Given passage ->
-.-.-

Sarah S. Davis holds a BA in English from the University of Pennsylvania, a Master's of Library Science from Clarion University, and an MFA in Writing for Children and Young Adults from Vermont College of Fine Arts. Sarah has also written for Electric Literature, Kirkus Reviews, Audible, Psych Central, and more. Sarah is the founder of Broke By Books blog and runs a tarot reading business, Divination Vibration. Twitter: @missbookgoddess Instagram: @Sarahbookgoddess

Who doesn’t think they know Jane Austen? The beloved author of some of the most acclaimed novels ever published in English, Austen is everywhere. But do you really know all there is to know about Jane Austen? In this list of Jane Austen facts, you’ll get a refresher on her biography, along with interesting tidbits about her life and work. By the end of this list of Austen fun facts, you’ll know more about the praised author and her legacy. Ready? Let’s begin!

Austen Is Born

1) Austen was a textbook Sagittarius.

-.-.-

Item-finding material
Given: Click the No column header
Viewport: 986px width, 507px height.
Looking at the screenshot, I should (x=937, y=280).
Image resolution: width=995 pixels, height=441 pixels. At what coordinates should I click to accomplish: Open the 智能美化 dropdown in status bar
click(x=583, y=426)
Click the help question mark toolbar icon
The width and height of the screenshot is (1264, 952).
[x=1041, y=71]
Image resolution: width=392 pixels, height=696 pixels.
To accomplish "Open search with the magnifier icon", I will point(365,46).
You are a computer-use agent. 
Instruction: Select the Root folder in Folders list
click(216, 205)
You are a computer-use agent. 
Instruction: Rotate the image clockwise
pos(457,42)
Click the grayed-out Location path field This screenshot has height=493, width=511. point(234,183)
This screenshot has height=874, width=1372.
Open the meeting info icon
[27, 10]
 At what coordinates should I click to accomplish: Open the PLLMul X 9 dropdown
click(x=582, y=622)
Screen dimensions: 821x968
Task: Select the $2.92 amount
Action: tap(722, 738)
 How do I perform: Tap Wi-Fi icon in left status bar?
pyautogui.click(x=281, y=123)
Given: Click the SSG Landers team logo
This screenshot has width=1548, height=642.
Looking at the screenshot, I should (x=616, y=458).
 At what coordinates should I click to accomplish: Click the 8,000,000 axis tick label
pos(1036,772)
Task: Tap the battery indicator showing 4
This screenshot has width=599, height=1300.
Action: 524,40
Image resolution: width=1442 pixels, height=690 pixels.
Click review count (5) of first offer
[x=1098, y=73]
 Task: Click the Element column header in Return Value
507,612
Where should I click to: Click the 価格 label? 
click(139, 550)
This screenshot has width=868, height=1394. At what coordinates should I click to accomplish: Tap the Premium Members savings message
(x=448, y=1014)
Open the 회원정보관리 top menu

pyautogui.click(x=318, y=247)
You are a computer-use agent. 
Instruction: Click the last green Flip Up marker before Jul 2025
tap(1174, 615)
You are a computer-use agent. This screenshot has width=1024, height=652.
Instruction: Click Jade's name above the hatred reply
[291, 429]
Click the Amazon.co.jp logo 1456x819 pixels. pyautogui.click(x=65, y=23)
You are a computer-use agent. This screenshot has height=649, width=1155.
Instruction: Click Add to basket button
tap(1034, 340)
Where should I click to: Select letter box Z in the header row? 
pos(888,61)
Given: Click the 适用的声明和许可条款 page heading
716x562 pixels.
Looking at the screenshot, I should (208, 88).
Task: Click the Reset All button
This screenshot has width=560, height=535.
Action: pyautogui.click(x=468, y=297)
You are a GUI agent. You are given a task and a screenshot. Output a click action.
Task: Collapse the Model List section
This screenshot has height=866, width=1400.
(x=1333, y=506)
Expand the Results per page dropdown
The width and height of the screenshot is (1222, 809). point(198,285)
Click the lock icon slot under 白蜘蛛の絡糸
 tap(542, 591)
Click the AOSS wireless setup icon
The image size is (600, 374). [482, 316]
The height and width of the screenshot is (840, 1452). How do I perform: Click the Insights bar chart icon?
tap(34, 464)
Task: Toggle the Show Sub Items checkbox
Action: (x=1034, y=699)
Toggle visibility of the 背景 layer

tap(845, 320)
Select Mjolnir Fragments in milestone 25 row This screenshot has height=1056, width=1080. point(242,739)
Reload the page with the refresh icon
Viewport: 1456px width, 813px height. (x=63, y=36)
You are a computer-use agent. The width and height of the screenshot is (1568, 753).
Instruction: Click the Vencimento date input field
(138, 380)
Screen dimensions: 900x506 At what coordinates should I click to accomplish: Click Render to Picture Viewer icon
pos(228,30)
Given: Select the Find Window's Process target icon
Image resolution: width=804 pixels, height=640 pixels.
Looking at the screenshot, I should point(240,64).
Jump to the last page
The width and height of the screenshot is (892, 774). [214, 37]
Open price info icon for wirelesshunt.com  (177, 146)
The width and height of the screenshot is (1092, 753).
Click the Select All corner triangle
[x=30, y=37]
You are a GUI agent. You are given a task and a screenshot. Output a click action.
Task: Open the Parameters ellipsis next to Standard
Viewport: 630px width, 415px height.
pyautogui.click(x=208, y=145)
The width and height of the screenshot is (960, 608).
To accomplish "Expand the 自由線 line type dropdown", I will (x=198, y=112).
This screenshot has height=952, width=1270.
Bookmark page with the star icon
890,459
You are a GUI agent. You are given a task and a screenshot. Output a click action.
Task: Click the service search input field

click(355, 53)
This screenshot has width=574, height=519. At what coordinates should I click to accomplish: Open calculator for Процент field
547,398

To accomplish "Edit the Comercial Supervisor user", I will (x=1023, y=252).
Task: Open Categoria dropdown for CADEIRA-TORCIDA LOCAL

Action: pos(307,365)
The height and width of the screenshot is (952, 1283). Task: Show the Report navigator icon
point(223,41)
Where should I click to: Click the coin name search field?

-.-.-

Requirement -> Which university awarded Sarah S. Davis her Master's of Library Science, according to the Jane Austen article?

Answer -> Clarion University